Today three species, the Norway rat, the Polynesian rat and the black rat, inhabit most islands. In cities, rats are one of Hawaii's biggest pest problems after ants and bed bugs, said Tim Lyons, director of the Hawaii Pest Control Association.
One rat was recently found making its home on a shelf under a client's Weber grill. It had been living on spilled tidbits and grease.
It's also best to keep landscaping trimmed back, Lyons said. Landscape that includes dense foliage over two feet in height provides natural hiding places for rats.
During the rainy season these nocturnal, disease-carrying scavengers often seek shelter in crawlspaces, rafters under floors, bathroom walls and attics where it's dry and dark with easy access to food and water. A rat can squeeze itself through a hole the size of a quarter and gnaw its way through wood.
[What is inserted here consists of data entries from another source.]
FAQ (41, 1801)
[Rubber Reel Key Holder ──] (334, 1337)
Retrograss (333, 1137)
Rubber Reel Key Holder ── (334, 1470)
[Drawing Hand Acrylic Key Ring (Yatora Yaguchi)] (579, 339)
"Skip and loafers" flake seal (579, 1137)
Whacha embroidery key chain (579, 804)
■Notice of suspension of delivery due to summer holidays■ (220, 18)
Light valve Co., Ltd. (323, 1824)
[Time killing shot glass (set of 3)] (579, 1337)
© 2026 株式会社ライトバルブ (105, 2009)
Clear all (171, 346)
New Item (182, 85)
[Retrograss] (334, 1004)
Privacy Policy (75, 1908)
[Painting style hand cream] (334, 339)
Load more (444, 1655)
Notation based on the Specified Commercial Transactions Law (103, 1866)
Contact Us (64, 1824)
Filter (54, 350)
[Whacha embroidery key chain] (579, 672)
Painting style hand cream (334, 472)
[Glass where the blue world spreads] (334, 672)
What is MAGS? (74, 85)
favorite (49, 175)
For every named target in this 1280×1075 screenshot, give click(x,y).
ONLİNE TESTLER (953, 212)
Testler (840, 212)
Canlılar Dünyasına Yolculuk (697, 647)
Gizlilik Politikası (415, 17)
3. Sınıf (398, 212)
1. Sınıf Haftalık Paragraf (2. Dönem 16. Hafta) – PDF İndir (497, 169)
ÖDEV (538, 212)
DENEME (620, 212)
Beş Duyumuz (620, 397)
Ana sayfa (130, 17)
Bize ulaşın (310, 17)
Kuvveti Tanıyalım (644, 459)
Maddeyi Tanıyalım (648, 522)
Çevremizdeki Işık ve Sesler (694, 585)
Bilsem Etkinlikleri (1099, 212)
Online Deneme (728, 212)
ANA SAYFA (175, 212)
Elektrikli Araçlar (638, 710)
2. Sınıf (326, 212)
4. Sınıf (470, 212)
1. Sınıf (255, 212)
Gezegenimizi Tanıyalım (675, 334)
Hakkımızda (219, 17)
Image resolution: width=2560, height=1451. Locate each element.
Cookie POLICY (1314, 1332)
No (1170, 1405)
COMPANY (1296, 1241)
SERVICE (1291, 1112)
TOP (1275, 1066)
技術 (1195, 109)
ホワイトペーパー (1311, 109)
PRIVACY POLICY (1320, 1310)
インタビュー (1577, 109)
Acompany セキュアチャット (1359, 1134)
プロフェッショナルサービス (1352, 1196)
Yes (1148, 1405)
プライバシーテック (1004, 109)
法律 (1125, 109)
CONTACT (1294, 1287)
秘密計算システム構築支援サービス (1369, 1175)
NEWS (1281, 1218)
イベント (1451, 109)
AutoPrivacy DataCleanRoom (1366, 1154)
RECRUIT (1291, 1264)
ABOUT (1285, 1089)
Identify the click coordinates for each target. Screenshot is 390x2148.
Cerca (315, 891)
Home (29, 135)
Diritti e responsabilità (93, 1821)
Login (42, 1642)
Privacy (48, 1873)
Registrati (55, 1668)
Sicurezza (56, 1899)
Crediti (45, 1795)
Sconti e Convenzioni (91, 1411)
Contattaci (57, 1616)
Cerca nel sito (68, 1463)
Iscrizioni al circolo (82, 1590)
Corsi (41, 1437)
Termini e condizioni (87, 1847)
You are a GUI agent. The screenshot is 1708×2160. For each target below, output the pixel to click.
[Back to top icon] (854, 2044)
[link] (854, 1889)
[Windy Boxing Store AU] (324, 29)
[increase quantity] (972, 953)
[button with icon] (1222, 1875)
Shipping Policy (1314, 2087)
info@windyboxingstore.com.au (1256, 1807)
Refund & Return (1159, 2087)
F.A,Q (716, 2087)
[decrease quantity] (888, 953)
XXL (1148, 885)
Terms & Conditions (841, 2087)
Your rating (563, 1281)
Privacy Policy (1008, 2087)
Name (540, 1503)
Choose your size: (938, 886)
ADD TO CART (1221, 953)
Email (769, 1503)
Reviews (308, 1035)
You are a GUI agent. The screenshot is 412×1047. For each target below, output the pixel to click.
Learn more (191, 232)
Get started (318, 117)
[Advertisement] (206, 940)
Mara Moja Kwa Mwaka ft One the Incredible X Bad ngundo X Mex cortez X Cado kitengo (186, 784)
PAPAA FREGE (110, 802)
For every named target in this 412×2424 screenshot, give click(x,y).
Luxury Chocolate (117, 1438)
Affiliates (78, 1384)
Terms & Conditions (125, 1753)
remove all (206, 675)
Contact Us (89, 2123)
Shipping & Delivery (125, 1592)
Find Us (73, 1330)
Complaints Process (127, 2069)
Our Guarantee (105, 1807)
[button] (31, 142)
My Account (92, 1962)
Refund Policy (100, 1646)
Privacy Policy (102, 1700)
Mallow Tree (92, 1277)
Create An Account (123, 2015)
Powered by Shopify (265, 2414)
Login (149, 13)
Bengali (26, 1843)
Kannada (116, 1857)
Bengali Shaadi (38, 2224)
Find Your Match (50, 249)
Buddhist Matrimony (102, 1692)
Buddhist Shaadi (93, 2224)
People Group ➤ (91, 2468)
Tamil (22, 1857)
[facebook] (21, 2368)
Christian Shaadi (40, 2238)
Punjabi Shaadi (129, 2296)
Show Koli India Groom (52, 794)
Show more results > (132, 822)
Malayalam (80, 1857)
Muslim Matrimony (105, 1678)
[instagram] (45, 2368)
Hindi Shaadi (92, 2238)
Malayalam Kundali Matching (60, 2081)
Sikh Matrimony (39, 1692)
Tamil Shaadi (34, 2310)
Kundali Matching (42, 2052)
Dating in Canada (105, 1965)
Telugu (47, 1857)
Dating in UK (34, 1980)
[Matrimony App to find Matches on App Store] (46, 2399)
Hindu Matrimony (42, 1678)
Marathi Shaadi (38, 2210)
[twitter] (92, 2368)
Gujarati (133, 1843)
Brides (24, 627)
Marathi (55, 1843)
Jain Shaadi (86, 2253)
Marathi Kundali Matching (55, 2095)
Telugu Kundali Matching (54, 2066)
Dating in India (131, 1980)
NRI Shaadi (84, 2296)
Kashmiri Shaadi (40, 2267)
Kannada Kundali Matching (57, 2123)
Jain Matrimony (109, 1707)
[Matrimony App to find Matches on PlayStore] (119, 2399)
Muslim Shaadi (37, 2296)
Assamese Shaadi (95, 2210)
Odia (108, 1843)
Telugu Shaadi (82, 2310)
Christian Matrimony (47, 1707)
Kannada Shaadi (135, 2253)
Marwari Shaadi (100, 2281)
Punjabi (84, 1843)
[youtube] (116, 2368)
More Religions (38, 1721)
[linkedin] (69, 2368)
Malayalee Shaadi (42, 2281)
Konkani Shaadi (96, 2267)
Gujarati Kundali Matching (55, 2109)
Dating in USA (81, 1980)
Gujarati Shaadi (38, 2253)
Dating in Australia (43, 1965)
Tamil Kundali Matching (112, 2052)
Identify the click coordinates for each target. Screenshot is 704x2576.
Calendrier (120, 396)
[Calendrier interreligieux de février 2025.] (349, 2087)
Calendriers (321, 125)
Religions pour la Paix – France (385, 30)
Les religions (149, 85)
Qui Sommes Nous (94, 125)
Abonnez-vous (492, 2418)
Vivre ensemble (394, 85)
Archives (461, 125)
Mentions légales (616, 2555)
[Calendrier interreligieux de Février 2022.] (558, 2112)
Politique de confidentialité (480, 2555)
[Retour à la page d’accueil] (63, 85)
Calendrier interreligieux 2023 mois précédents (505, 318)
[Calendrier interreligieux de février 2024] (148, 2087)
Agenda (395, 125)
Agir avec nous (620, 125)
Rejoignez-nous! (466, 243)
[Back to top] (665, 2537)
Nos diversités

On O'ahu, rats are common in sewers and in older neighborhoods from Hawaii Kai to Pearl City. And, they know there is food to be found wherever there are humans. A popular food sources is leftover dog food, but anything edible is fair game.
"All schools have rats," Lyons said. "It's just a matter of how many." Typically, cafeteria doors are left open and campus dumpsters left ajar, providing excellent hunting grounds for hungry rodents.
The best defense is sanitation, Lyons said. And get rid of the dog dish and even the water bowl.
If the problem persists, and over-the-counter rat poisons don't do the job, it may be time to call in a professional.
City dwellers may take care of a rodent problem with a simple phone call to a pest control expert. But what about rats we don't see? What damage are they doing?
Even the most remote ecosystems in Hawaii are under attack by rats that ravage native plants and animals. Polynesian rats were Hawaii's first invasive species, spreading out before even the earliest settlers, driving flora and fauna to extinction. The Norway and black rats introduced from Western ships added to the destruction of native species and spread human diseases, such as the plague and leptospirosis.
But are these invaders a problem that is out of sight, out of mind?
The natural environment is everybody's business in Hawaii. What we don't see, will hurt us.
Offshore islands, many of them Hawai'i State Seabird Sanctuaries, host thousands of magnificent seabirds. Rats attack nesting seabirds, their eggs and their fledglings, birds that include the wedge-tailed shearwater ('ua'u kani), brown booby ('a), Bulwer's petrel ('ou), white-tailed tropicbird (koa'e kea) and the red-tailed tropicbird (koe'a 'ula).
Rats feed on young plants and on seeds of rare and vulnerable native plants, such as lama tree, loulu palm and pua ala shrub.
Along the sea cliffs off the north shore of Molokai, and on several of its offshore islets, grow some of Hawaii's most diverse and intact coastal plant communities. Rats are a problem there as well.
"It is painful to see some of our rarest plants killed by rats stripping them of their bark or to come across rat-chewed tree snail shells on the forest floor and not be able to find any live ones in the trees," said Katie Swift, a U.S. Fish and Wildlife Service biologist. "Rats are the silent killers of our forests. There are fewer and fewer native palm trees left in our forests because rats love the fruits and eat them before they have a chance to grow."
Hawaii has led the nation controlling rats to protect native plants and animals. The goal is the restoration of habitats and the recovery of species damaged by rats.
"We have three kinds of rats and none of them are native to Hawaii," said Chris Swenson, a biologist with the U.S. Fish and Wildlife Service. "Even though we don't see them very often, rats are eating our native Hawaiian birds, plants and insects. Rats aren't the only problem, but if we're going to keep our native species with us into the future, we need to control the rats."